L’Agence de l’environnement et de la maîtrise travaille sur la mise en place d’une filière de pièces détachées de seconde main. L’idée serait de récupérer les pièces viables sur les appareils mis à la poubelle pour les utiliser dans d’autres machines.

Selon un récent sondage du Centre de recherche pour l’étude et l’observation des conditions de vie, 54 % des Français font réparer leurs appareils électroménagers, hi-fi et vidéo plutôt que d’en acheter de nouveaux. A la fois économique et écologique, cette solution permet de contrer l’obsolescence programmée qui est depuis juillet 2015 un délit.

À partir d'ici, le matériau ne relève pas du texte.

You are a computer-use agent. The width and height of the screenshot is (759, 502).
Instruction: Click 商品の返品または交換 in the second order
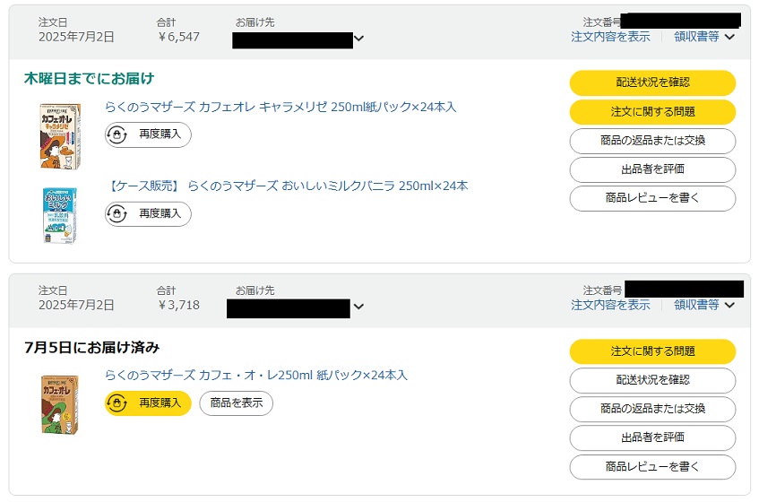(652, 409)
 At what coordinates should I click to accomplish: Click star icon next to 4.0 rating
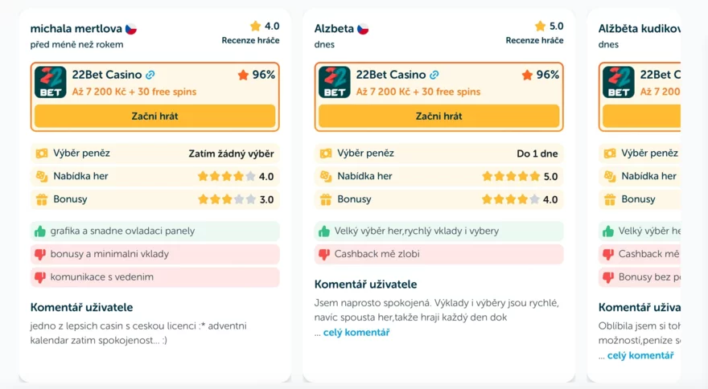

L’Agence de l’environnement et de la maîtrise de l’énergie et le Groupement interprofessionnel des fabricants d’appareils d’équipement ménager ont commandé une étude sur la viabilité économique d’une filière de pièces détachées pour le gros électroménager.

“Le business plan réalisé sur trois ans montre que la filière est rentable et demande un investissement et un besoin en fond de roulement limités”, conclut le rapport.

Un projet ambitieux qui demande des moyens 

Pour réaliser un tel projet, il faut des centres où les pièces peuvent être stockées et rangées. Trois ateliers d’Envie, un réseau spécialisé dans la réparation et du réemploi de l’électroménager, sont près à rendre le projet opérationnelle. Trois villes Strasbourg, Reims et Lesquin ont répondu l’appel d’offre.

Ces lieux sont “spécialisés dans le test des appareils, ont une expérience dans le stockage et le référencement, et disposent des infrastructures nécessaires pour la création de la filière sans besoin d’investissement majeur” estime l’étude.

En attendant la mise en place de ces magasins, vous pouvez toujours vous tourner vers un repair café. Des lieux où vous pouvez réparer des objets cassés avec l’aide de professionnels.